══ PASSAGE

Skip to main content
Version: 0.93.0

Tutorial: Data Processors

In this tutorial, we will add a new data processor.

From an architectural point of view, we will create a self-contained service that includes the description of the data processor and an implementation.

Objective

We are going to create a new data processor that realizes a simple geofencing algorithm - we detect vehicles that enter a specified radius around a user-defined location. This pipeline element will be a generic element that works with any event stream that provides geospatial coordinates in form of a latitude/longitude pair.

The algorithm outputs every location event once the position has entered the geofence.

note

The implementation in this tutorial is pretty simple - our processor will fire an event every time the GPS location is inside the geofence. In a real-world application, you would probably want to define a pattern that recognizes the first event a vehicle enters the geofence.

This can be easily done using a CEP library.

Project setup

Instead of creating a new project from scratch, we recommend to use the Maven archetype to create a new project skeleton (streampipes-archetype-extensions-jvm). Enter the following command in a command line of your choice (Apache Maven needs to be installed):

mvn archetype:generate \
-DarchetypeGroupId=org.apache.streampipes -DarchetypeArtifactId=streampipes-archetype-extensions-jvm \
-DarchetypeVersion=0.93.0 -DgroupId=my.groupId \
-DartifactId=my-example -DclassNamePrefix=MyExample -DpackageName=mypackagename

You will see a project structure similar to the structure shown in the archetypes section.

tip

Besides the basic project skeleton, the sample project also includes an example Dockerfile you can use to package your application into a Docker container.

Now you're ready to create your first data processor for StreamPipes!

════
══ RECORDS PROVIDED

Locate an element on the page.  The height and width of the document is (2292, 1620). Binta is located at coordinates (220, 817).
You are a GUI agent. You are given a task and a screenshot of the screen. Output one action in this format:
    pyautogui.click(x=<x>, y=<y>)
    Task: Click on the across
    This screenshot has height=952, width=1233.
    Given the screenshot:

════
══ RECORDS PROVIDED

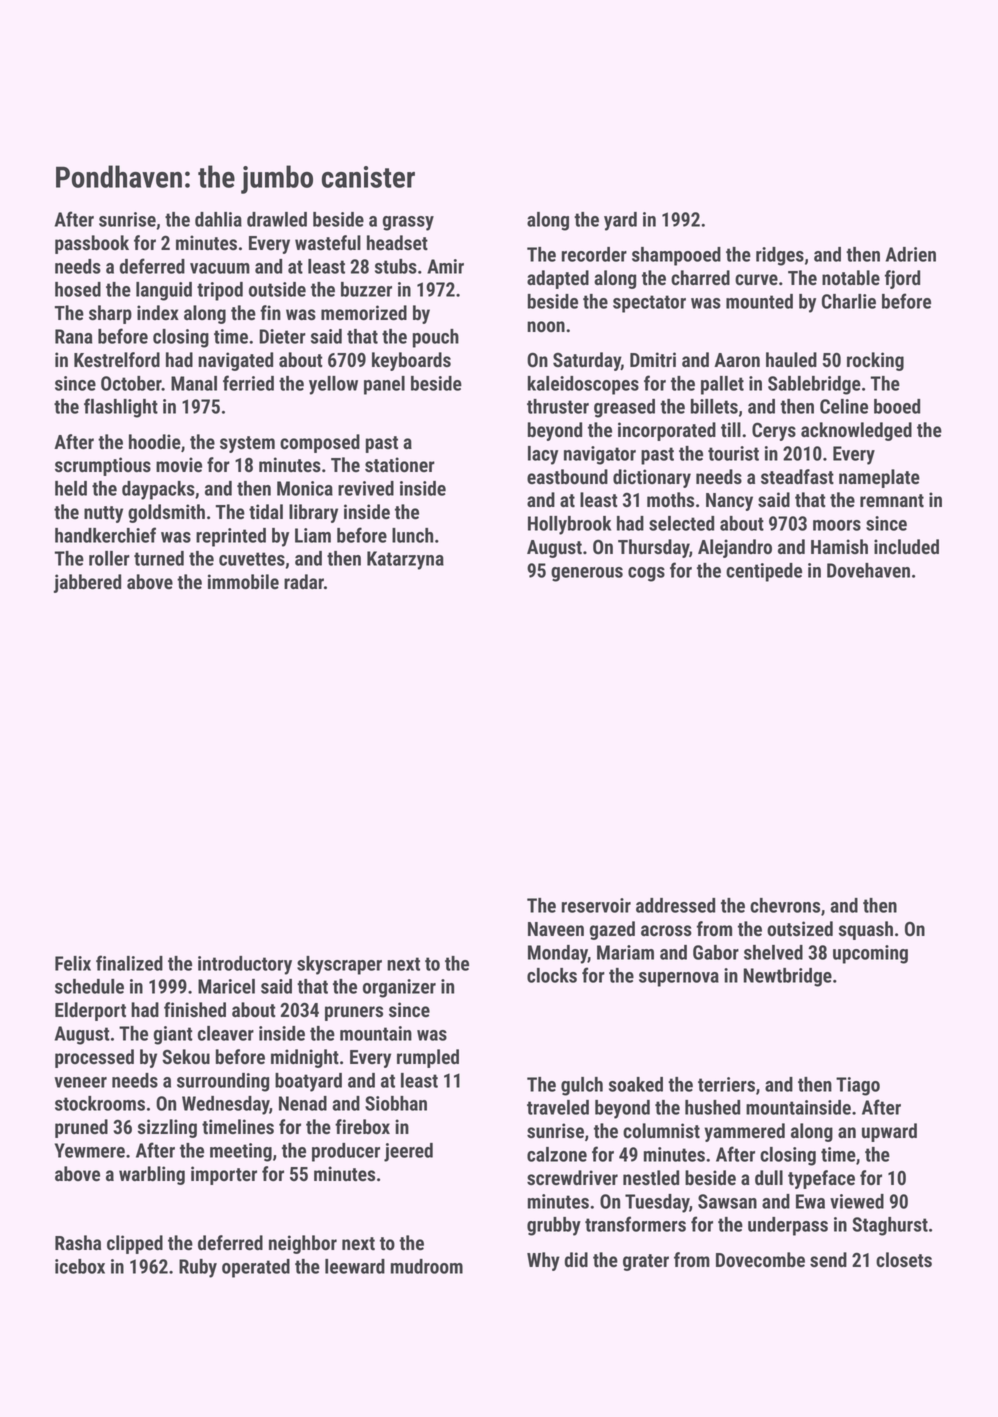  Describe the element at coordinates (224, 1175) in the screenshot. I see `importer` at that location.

════

WHAT YOU WILL DO = Pick up the StreamPipes data processor tutorial after its final sentence and write what comes next. The records are separate from the tutorial and do not belong to it.

EXERCISE RESPONSE =
Adding data processor requirements

First, we will add a new stream requirement. Create a new class GeofencingProcessor which should look as follows:

package org.apache.streampipes.pe.example;

import org.apache.streampipes.extensions.api.pe.IStreamPipesDataProcessor;
import org.apache.streampipes.extensions.api.pe.config.IDataProcessorConfiguration;
import org.apache.streampipes.extensions.api.pe.context.EventProcessorRuntimeContext;
import org.apache.streampipes.extensions.api.pe.param.IDataProcessorParameters;
import org.apache.streampipes.extensions.api.pe.routing.SpOutputCollector;
import org.apache.streampipes.model.runtime.Event;
import org.apache.streampipes.sdk.builder.ProcessingElementBuilder;
import org.apache.streampipes.sdk.builder.StreamRequirementsBuilder;
import org.apache.streampipes.sdk.builder.processor.DataProcessorConfiguration;
import org.apache.streampipes.sdk.helpers.EpProperties;
import org.apache.streampipes.sdk.helpers.EpRequirements;
import org.apache.streampipes.sdk.helpers.Labels;
import org.apache.streampipes.sdk.helpers.OutputStrategies;
import org.apache.streampipes.sdk.helpers.SupportedFormats;
import org.apache.streampipes.sdk.helpers.SupportedProtocols;
import org.apache.streampipes.vocabulary.SO;

public class GeofencingProcessor implements IStreamPipesDataProcessor {

private static final String LATITUDE_CENTER = "latitude-center";
private static final String LONGITUDE_CENTER = "longitude-center";


public IDataProcessorConfiguration declareConfig() {
return DataProcessorConfiguration.create(
GeofencingProcessor::new,
ProcessingElementBuilder.create(
"org.apache.streampipes.tutorial-geofencing"
)
.category(DataProcessorType.ENRICH)
.withAssets(Assets.DOCUMENTATION, Assets.ICON)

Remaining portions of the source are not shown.